-- START OF Provided text --
Telcos also battle frequent changes to regulations, which opens the market up to hypercompetition and pressures industry players to constantly become more productive and efficient. Moreover, telcos’ core mission requires them to make large-scale investments in infrastructure (e.g., 5G, fiber, and data centers). These investments do not yield immediate cash flows, which makes even less cash available for the further investments required to drive revenue growth. Breaking this cycle of investment-growth-earnings-cashflow is one of the most critical strategic challenges industry players encounter.
To overcome this paradox, telcos need to become ambidextrous and aspire to deliver better performance in the current context, while constantly investing in building capabilities for future business growth. They should aim to deliver revenue growth while improving profitability, increasing cash flows for investments, and developing future-ready capabilities and infrastructure. In the true spirit of an ambidextrous organization, telcos must focus on scale and productivity on one hand, and speed and creativity on the other. In this Viewpoint, we delve into how telcos can improve productivity in their journey to become truly ambidextrous.
PRODUCTIVITY: BEYOND COST EFFICIENCIES
Productivity should not be mistaken for traditional short-term cost-cutting. Typical cost-cutting programs do not guarantee sustainable improvement in business performance, as evidenced by multiple transformation stories. Such efforts mostly yield a one-time impact on earnings before interest, taxes, depreciation, and amortization (EBITDA) but do not address the root causes of inefficiency. On the contrary, a broader cost-cutting initiative often adversely impacts the drivers of business growth. For example, cutting IT costs could slow down innovation in product development and modularization of capabilities, which in turn impacts the agility of IT delivery. Delays in product launches and innovation can result in both lower revenues and lower margins, bringing the EBITDA curve to its original trajectory, with no long-term improvement.
Arthur D. Little (ADL) recommends an alternative transformative approach to telcos for achieving sustained business performance improvement — the Productivity RACE (Radical, Accelerated, Continuous, and Effective), which comprises an innovative approach to design and execute productivity improvement programs, while addressing commonly observed challenges and barriers to successful execution of transformation programs (see Figure 1).
PRODUCTIVITY AMBITION & MANAGEMENT AGENDA
Traditionally, few players in the telco industry have consistently placed long-term productivity enhancement on the board or executive agenda, as the focus often remains on short-term EBITDA and annual performance improvement efforts. In the emerging strategic context of VUCA environments, telco boards and executives must adopt a robust steering mechanism that provides a holistic picture of business performance, combining current performance along with evolution of the productivity indicators of the business.
-- END OF Provided text --
Task requirements:
Repeat the passage of the telco productivity text between "PRODUCTIVITY AMBITION &" and "of the business.", inclusive. The rows that come next play no part in this work.
-- START OF Material supplied --
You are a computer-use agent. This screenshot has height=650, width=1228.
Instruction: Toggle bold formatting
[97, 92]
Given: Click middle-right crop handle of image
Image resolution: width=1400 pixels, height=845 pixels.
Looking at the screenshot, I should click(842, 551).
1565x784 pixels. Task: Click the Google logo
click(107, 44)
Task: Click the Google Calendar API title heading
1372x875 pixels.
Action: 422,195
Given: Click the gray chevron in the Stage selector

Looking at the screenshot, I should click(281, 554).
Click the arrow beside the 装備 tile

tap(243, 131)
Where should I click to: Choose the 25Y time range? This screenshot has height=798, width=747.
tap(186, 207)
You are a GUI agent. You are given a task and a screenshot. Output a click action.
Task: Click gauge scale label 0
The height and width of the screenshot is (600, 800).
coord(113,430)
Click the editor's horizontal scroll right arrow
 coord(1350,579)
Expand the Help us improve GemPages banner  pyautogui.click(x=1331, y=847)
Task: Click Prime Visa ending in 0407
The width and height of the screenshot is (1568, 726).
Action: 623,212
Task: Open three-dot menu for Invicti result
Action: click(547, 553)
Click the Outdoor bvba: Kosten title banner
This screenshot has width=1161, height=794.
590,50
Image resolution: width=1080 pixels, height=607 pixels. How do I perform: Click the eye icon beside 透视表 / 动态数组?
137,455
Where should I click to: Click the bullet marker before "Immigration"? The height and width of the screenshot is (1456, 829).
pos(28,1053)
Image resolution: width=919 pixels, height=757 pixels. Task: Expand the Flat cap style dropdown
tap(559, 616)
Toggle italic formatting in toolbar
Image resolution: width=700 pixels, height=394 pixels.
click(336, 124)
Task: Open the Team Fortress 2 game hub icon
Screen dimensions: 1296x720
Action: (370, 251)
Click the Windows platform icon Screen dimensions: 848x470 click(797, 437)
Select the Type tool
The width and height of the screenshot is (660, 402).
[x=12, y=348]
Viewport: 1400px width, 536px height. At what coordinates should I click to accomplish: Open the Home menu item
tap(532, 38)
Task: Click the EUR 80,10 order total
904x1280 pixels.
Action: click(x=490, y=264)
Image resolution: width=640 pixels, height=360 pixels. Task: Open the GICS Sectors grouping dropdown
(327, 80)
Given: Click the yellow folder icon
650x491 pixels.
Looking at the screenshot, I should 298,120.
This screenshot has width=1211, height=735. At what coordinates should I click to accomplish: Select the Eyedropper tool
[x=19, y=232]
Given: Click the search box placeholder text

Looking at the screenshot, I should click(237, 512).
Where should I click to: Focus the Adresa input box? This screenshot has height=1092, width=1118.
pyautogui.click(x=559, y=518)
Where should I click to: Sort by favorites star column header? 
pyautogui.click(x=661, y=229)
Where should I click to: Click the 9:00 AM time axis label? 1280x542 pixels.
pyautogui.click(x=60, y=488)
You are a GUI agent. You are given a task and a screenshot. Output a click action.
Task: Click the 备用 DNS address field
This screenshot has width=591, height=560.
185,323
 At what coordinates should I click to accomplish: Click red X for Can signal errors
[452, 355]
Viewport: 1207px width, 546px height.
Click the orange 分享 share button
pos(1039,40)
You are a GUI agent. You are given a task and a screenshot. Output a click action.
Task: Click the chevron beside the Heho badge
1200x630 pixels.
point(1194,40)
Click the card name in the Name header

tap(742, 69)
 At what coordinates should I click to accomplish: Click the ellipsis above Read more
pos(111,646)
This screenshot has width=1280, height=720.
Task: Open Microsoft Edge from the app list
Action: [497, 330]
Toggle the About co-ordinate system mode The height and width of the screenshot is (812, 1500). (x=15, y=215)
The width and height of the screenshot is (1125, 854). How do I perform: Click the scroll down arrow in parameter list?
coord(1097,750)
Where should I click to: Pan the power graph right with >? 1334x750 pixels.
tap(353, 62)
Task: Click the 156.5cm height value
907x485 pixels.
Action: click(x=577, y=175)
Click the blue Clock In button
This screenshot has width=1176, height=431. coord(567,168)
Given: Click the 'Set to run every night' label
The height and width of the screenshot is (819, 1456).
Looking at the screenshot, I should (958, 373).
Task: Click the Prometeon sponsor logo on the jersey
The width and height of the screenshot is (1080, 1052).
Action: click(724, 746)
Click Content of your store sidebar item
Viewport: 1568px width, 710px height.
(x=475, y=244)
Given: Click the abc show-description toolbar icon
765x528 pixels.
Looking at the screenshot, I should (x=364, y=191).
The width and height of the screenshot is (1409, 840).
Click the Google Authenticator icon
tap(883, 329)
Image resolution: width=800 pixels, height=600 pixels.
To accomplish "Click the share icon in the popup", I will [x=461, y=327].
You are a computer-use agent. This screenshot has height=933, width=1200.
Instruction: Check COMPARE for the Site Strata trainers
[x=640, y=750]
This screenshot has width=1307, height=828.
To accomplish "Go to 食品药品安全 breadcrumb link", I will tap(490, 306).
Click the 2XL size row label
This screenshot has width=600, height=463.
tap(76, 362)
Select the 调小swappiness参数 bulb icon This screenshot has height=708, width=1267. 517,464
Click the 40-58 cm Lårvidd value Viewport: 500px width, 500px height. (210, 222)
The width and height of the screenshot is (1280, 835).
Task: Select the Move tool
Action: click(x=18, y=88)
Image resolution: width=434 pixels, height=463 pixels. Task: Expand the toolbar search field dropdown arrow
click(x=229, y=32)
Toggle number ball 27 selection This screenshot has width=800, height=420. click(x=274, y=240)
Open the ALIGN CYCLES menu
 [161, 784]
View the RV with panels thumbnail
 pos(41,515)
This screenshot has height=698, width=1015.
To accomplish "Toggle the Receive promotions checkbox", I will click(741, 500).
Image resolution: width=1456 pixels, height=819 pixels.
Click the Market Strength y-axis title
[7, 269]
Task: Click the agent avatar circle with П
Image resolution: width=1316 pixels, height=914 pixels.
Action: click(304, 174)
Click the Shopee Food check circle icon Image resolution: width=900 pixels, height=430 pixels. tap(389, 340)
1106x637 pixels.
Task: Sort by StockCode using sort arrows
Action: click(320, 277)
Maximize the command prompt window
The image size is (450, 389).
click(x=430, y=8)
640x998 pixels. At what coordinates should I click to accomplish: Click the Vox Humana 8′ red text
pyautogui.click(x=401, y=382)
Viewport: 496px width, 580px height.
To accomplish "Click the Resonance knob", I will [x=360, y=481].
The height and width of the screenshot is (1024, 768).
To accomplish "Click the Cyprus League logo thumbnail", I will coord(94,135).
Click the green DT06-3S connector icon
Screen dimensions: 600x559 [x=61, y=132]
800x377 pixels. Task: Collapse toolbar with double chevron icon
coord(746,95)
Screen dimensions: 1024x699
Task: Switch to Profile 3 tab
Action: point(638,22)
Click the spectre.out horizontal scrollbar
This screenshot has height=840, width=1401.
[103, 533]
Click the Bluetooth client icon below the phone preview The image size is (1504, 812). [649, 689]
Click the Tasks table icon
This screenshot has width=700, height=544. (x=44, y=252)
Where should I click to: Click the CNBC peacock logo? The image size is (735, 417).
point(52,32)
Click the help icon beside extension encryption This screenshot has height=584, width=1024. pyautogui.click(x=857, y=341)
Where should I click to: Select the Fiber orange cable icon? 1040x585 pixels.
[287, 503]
-- END OF Material supplied --
Written solution:
PRODUCTIVITY AMBITION & MANAGEMENT AGENDA
Traditionally, few players in the telco industry have consistently placed long-term productivity enhancement on the board or executive agenda, as the focus often remains on short-term EBITDA and annual performance improvement efforts. In the emerging strategic context of VUCA environments, telco boards and executives must adopt a robust steering mechanism that provides a holistic picture of business performance, combining current performance along with evolution of the productivity indicators of the business.